## Entries shown
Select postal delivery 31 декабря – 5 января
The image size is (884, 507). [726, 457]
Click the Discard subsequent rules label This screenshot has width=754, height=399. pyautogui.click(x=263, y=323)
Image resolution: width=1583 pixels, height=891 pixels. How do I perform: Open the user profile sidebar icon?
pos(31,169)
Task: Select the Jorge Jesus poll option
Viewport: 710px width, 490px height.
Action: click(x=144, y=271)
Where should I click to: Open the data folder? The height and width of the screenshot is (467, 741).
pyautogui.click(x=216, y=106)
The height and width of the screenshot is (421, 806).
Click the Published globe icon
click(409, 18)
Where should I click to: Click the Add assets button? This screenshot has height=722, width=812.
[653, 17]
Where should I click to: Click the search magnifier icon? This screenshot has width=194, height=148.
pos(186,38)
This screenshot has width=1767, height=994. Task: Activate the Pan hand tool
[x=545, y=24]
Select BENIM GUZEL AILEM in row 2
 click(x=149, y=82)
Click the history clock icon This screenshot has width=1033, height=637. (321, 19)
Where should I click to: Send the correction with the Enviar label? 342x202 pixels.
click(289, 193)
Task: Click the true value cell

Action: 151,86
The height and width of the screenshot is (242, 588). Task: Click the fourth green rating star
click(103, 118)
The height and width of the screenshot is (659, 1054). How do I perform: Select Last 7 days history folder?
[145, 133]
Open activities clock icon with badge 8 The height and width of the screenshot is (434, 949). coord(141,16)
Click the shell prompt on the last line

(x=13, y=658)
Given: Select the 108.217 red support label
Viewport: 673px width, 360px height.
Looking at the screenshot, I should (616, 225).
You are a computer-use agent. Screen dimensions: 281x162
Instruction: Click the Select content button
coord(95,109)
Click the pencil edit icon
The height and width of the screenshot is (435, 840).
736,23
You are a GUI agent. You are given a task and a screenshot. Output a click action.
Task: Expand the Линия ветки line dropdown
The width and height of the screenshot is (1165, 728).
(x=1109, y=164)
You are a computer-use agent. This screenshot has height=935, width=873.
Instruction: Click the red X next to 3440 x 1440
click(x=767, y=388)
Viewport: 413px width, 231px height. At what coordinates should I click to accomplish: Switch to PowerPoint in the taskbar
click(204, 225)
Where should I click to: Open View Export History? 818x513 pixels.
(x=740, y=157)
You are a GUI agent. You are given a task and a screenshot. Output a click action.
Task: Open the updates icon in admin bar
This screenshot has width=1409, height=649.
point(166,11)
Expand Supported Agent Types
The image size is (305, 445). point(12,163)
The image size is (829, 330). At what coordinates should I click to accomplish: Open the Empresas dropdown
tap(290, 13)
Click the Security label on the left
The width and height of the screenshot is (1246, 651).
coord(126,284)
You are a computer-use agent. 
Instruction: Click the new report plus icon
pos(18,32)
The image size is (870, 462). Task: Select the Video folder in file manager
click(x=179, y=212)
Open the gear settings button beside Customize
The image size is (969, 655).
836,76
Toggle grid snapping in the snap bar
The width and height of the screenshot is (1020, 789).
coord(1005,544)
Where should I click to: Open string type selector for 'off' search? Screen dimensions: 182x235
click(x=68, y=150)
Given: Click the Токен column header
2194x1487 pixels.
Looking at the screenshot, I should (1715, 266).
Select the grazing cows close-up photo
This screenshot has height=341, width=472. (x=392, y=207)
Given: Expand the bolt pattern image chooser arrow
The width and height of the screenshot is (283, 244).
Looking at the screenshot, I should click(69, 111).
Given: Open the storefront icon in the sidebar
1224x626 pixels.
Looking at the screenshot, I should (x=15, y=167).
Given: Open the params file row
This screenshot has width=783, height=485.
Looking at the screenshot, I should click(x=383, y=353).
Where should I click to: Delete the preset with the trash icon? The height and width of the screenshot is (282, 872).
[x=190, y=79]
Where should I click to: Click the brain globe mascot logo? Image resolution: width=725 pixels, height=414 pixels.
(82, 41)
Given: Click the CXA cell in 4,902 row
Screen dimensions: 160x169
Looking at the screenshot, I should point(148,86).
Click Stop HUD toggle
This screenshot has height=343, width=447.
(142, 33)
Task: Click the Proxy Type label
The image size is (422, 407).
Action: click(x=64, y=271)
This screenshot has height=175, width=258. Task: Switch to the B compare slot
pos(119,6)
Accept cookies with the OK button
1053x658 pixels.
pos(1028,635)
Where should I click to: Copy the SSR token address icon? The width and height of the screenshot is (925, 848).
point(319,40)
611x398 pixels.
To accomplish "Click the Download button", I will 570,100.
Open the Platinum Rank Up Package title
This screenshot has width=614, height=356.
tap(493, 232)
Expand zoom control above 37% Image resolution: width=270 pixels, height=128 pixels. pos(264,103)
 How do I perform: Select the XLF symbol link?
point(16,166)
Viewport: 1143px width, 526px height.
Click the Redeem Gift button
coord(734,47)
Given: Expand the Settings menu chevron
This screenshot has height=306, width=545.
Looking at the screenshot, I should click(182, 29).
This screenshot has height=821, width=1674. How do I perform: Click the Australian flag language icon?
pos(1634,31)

## Given task
Convert the records above into a JSON list of strings, with each line as one string and blank lines skipped.

## Result of the exercise
[
  "Select postal delivery 31 декабря – 5 января",
  "The image size is (884, 507). [726, 457]",
  "Click the Discard subsequent rules label This screenshot has width=754, height=399. pyautogui.click(x=263, y=323)",
  "Image resolution: width=1583 pixels, height=891 pixels. How do I perform: Open the user profile sidebar icon?",
  "pos(31,169)",
  "Task: Select the Jorge Jesus poll option",
  "Viewport: 710px width, 490px height.",
  "Action: click(x=144, y=271)",
  "Where should I click to: Open the data folder? The height and width of the screenshot is (467, 741).",
  "pyautogui.click(x=216, y=106)",
  "The height and width of the screenshot is (421, 806).",
  "Click the Published globe icon",
  "click(409, 18)",
  "Where should I click to: Click the Add assets button? This screenshot has height=722, width=812.",
  "[653, 17]",
  "Where should I click to: Click the search magnifier icon? This screenshot has width=194, height=148.",
  "pos(186,38)",
  "This screenshot has width=1767, height=994. Task: Activate the Pan hand tool",
  "[x=545, y=24]",
  "Select BENIM GUZEL AILEM in row 2",
  " click(x=149, y=82)",
  "Click the history clock icon This screenshot has width=1033, height=637. (321, 19)",
  "Where should I click to: Send the correction with the Enviar label? 342x202 pixels.",
  "click(289, 193)",
  "Task: Click the true value cell",
  "Action: 151,86",
  "The height and width of the screenshot is (242, 588). Task: Click the fourth green rating star",
  "click(103, 118)",
  "The height and width of the screenshot is (659, 1054). How do I perform: Select Last 7 days history folder?",
  "[145, 133]",
  "Open activities clock icon with badge 8 The height and width of the screenshot is (434, 949). coord(141,16)",
  "Click the shell prompt on the last line",
  "(x=13, y=658)",
  "Given: Select the 108.217 red support label",
  "Viewport: 673px width, 360px height.",
  "Looking at the screenshot, I should (616, 225).",
  "You are a computer-use agent. Screen dimensions: 281x162",
  "Instruction: Click the Select content button",
  "coord(95,109)",
  "Click the pencil edit icon",
  "The height and width of the screenshot is (435, 840).",
  "736,23",
  "You are a GUI agent. You are given a task and a screenshot. Output a click action.",
  "Task: Expand the Линия ветки line dropdown",
  "The width and height of the screenshot is (1165, 728).",
  "(x=1109, y=164)",
  "You are a computer-use agent. This screenshot has height=935, width=873.",
  "Instruction: Click the red X next to 3440 x 1440",
  "click(x=767, y=388)",
  "Viewport: 413px width, 231px height. At what coordinates should I click to accomplish: Switch to PowerPoint in the taskbar",
  "click(204, 225)",
  "Where should I click to: Open View Export History? 818x513 pixels.",
  "(x=740, y=157)",
  "You are a GUI agent. You are given a task and a screenshot. Output a click action.",
  "Task: Open the updates icon in admin bar",
  "This screenshot has width=1409, height=649.",
  "point(166,11)",
  "Expand Supported Agent Types",
  "The image size is (305, 445). point(12,163)",
  "The image size is (829, 330). At what coordinates should I click to accomplish: Open the Empresas dropdown",
  "tap(290, 13)",
  "Click the Security label on the left",
  "The width and height of the screenshot is (1246, 651).",
  "coord(126,284)",
  "You are a computer-use agent. ",
  "Instruction: Click the new report plus icon",
  "pos(18,32)",
  "The image size is (870, 462). Task: Select the Video folder in file manager",
  "click(x=179, y=212)",
  "Open the gear settings button beside Customize",
  "The image size is (969, 655).",
  "836,76",
  "Toggle grid snapping in the snap bar",
  "The width and height of the screenshot is (1020, 789).",
  "coord(1005,544)",
  "Where should I click to: Open string type selector for 'off' search? Screen dimensions: 182x235",
  "click(x=68, y=150)",
  "Given: Click the Токен column header",
  "2194x1487 pixels.",
  "Looking at the screenshot, I should (1715, 266).",
  "Select the grazing cows close-up photo",
  "This screenshot has height=341, width=472. (x=392, y=207)",
  "Given: Expand the bolt pattern image chooser arrow",
  "The width and height of the screenshot is (283, 244).",
  "Looking at the screenshot, I should click(69, 111).",
  "Given: Open the storefront icon in the sidebar",
  "1224x626 pixels.",
  "Looking at the screenshot, I should (x=15, y=167).",
  "Given: Open the params file row",
  "This screenshot has width=783, height=485.",
  "Looking at the screenshot, I should click(x=383, y=353).",
  "Where should I click to: Delete the preset with the trash icon? The height and width of the screenshot is (282, 872).",
  "[x=190, y=79]",
  "Where should I click to: Click the brain globe mascot logo? Image resolution: width=725 pixels, height=414 pixels.",
  "(82, 41)",
  "Given: Click the CXA cell in 4,902 row",
  "Screen dimensions: 160x169",
  "Looking at the screenshot, I should point(148,86).",
  "Click Stop HUD toggle",
  "This screenshot has height=343, width=447.",
  "(142, 33)",
  "Task: Click the Proxy Type label",
  "The image size is (422, 407).",
  "Action: click(x=64, y=271)",
  "This screenshot has height=175, width=258. Task: Switch to the B compare slot",
  "pos(119,6)",
  "Accept cookies with the OK button",
  "1053x658 pixels.",
  "pos(1028,635)",
  "Where should I click to: Copy the SSR token address icon? The width and height of the screenshot is (925, 848).",
  "point(319,40)",
  "611x398 pixels.",
  "To accomplish \"Click the Download button\", I will 570,100.",
  "Open the Platinum Rank Up Package title",
  "This screenshot has width=614, height=356.",
  "tap(493, 232)",
  "Expand zoom control above 37% Image resolution: width=270 pixels, height=128 pixels. pos(264,103)",
  " How do I perform: Select the XLF symbol link?",
  "point(16,166)",
  "Viewport: 1143px width, 526px height.",
  "Click the Redeem Gift button",
  "coord(734,47)",
  "Given: Expand the Settings menu chevron",
  "This screenshot has height=306, width=545.",
  "Looking at the screenshot, I should click(182, 29).",
  "This screenshot has height=821, width=1674. How do I perform: Click the Australian flag language icon?",
  "pos(1634,31)"
]